Updating the data, Hemenway and the co-author Erin Grinshteyn concluded that, “Violent death is a serious problem in the United States.” Why? Because of our “enormous firearm problem compared with other high-income countries, with higher rates of homicide and firearm-related suicide.” And these conclusions continue to find their way into the literature, the public-policy strategies and the fundraising campaigns of every GVP organizations, all of whom shape their messaging based on gun-violence research by scholars in public health.

There’s only one little problem, however, and the problem arises from something known as the ‘substitution effect.’ What this means in plain English is that comparing outcomes from different types of violent behavior forces us to assume that if the way in which the violence was committed was the same, the outcomes would be similar as well.  For example, the latest research on guns and suicide states that access to guns increases the suicide rate. Therefore, if 1 out of 10 people who used guns to commit suicides had chosen instead to end their lives by cutting themselves or taking pills, there would have been 1,900 less suicide deaths. But what if suicidal individuals chose hanging or asphyxiation (where successful suicides run above 60%) instead of slashing themselves or swallowing medicines, the latter behaviors being much more a symptom of distress than a determined suicide attempt? Since we cannot answer such a question with any degree of certainty, how can we figure out the real effect on suicide rates if there were no access to guns? In fact, the number of non-firearm suicides in both gun-rich and gun-poor states is exactly the same.
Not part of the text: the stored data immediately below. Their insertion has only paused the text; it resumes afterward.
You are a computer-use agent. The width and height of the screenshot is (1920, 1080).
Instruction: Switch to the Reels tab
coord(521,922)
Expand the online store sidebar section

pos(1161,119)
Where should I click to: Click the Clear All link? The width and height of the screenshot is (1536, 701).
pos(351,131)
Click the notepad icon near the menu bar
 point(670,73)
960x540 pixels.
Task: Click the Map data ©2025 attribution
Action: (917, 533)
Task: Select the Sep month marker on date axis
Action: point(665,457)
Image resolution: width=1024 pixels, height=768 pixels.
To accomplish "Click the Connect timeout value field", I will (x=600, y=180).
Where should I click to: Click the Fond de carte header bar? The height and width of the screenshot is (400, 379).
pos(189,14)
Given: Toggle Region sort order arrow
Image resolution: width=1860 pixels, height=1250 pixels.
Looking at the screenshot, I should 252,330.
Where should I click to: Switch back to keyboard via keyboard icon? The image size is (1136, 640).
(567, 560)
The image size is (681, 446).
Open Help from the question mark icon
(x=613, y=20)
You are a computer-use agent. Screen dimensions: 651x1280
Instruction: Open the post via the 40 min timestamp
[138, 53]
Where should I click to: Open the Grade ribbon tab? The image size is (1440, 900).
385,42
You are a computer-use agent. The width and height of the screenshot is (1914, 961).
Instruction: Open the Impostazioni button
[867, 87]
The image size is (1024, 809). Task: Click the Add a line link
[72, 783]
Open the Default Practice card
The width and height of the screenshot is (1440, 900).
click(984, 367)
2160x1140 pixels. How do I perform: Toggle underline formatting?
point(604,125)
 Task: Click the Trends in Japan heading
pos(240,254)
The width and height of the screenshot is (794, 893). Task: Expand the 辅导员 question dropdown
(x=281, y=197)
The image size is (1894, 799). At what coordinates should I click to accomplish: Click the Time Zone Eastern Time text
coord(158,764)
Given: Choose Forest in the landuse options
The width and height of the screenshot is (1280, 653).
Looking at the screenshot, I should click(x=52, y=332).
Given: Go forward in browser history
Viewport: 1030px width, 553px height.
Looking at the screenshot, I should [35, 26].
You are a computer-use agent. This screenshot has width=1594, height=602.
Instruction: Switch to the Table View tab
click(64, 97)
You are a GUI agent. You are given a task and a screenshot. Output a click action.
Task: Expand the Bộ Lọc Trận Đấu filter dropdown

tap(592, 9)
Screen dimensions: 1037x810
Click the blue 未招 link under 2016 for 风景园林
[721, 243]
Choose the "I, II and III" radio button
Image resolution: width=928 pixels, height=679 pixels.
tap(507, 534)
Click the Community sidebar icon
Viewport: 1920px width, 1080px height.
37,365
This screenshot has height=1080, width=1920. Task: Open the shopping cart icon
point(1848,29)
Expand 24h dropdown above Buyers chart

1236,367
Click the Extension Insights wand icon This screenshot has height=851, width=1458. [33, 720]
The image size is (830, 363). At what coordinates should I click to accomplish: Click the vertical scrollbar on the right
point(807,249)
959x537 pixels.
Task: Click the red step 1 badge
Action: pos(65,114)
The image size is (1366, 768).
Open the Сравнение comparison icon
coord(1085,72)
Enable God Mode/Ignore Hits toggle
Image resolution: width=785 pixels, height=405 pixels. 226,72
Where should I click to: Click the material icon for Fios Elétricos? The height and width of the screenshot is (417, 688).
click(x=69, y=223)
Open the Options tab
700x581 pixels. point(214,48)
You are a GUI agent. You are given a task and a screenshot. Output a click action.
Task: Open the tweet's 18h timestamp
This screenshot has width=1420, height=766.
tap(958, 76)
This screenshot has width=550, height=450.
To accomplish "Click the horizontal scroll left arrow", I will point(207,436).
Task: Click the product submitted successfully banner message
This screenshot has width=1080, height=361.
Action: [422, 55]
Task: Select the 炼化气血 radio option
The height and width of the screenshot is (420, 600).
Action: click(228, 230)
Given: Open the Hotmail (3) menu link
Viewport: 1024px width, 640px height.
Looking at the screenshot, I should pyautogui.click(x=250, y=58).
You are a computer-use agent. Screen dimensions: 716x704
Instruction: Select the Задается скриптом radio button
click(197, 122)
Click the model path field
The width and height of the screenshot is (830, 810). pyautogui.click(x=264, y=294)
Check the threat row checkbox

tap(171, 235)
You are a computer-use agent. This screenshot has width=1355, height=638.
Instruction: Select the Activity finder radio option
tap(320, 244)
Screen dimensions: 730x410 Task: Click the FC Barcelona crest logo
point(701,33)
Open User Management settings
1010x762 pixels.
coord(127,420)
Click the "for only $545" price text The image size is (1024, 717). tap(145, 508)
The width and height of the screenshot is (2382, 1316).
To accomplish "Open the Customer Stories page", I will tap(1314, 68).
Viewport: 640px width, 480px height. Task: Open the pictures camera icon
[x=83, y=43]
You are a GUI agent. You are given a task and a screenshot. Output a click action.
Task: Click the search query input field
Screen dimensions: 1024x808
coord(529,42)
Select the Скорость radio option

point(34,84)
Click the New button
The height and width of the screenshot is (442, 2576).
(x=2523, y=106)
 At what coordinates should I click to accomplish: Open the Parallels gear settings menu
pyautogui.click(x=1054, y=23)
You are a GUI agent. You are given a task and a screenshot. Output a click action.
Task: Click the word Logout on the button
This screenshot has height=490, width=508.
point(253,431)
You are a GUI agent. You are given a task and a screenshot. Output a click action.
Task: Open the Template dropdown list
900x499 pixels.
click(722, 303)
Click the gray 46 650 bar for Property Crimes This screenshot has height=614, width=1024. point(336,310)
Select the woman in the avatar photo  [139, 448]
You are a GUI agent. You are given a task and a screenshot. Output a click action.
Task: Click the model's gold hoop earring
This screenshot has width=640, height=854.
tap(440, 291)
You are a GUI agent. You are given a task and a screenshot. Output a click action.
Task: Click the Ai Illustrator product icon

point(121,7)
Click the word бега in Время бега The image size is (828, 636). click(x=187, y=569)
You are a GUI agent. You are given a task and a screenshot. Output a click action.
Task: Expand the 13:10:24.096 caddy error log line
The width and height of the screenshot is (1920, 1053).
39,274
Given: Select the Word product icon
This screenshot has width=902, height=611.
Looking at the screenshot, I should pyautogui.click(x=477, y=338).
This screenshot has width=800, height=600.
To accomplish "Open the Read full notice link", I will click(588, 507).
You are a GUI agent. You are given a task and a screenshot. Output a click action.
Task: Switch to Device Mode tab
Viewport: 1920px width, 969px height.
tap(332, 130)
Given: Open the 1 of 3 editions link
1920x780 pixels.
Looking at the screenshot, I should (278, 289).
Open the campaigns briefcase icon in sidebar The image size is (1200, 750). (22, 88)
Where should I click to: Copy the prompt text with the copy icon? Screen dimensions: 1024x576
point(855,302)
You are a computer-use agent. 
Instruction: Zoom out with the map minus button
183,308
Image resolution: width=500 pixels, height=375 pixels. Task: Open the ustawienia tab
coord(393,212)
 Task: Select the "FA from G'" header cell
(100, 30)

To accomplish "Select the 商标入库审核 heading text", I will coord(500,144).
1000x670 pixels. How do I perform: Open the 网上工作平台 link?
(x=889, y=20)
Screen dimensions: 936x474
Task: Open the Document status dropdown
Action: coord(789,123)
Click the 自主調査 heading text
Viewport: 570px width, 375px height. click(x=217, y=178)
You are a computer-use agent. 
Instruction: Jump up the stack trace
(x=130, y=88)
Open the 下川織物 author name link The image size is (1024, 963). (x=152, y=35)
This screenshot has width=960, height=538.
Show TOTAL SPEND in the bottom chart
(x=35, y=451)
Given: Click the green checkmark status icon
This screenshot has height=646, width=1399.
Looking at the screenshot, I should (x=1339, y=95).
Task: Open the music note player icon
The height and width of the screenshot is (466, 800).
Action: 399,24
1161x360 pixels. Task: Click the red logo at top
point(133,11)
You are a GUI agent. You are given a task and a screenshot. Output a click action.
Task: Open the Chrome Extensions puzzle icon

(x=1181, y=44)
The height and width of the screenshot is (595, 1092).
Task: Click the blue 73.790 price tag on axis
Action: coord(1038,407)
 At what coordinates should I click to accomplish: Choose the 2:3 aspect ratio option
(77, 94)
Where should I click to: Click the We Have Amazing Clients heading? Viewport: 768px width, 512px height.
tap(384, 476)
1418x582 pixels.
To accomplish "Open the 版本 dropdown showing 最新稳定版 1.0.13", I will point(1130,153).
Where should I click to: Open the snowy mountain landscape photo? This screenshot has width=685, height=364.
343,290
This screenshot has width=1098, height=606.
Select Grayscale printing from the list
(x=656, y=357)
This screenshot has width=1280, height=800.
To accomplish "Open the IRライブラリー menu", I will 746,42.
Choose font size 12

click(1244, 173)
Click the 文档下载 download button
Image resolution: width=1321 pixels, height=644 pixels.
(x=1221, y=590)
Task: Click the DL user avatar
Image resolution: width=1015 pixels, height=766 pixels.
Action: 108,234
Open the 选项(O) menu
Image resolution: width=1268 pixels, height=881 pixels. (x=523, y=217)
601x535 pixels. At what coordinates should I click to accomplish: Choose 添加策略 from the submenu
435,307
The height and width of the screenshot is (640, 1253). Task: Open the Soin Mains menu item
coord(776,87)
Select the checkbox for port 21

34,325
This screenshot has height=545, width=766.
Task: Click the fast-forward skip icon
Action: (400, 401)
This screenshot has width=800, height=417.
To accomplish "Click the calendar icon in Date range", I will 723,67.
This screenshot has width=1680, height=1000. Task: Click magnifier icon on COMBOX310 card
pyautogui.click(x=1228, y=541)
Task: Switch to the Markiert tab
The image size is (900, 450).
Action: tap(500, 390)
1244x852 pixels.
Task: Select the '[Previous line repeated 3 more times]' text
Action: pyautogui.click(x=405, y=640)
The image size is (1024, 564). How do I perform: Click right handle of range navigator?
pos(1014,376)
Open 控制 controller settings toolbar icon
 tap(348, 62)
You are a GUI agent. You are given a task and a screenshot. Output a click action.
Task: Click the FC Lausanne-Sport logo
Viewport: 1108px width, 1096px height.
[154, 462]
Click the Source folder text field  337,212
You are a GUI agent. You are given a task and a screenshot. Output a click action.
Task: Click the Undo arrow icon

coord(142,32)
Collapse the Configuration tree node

The issue of substituting gun violence for overall violence becomes even more problematic when we consider homicides with or without the use of guns.  Grinshteyn and Hemenway find that the US gun-homicide rate is 3.6 compared to Germany, Hungary and Spain at 0.1, Australia, Austria, France and Netherlands at 0.2 (comparing to the lowest nation-states in the OECD.) But the disparity between the United States and these other countries for non-gun homicides is substantial as well.  The United States rate is 1.7, the average for the former group of OECD countries being 0.8, for the latter being 0.6.  In other words, even without using guns, Americans tend to murder each other at a rate which is two to three times higher than what occurs throughout the OECD.

Would the murder differential between the United States and other Western countries disappear if Americans couldn’t get their hands on guns? To the contrary, the differential would probably be greater precisely because of the ‘substitution effect;’ namely, Americans who tried killing other Americans would find a way to accomplish this act without using guns.

I am not trying to ignore the degree to which open access to guns, particularly handguns, creates issues of public safety and public health in the United States which do not exist in any other country within the OECD. Nor am I trying to dismiss or denigrate the efforts of the GVP community to focus public attention and promote sound public policies that would reduce every category of gun injuries, fatal or not. What concerns me are scholarly attempts to understand our elevated rates of gun violence while ignoring our elevated rate of violence with or without the use of guns. To end on a rather hackneyed note: are gun-violence researchers looking at the forest or the trees?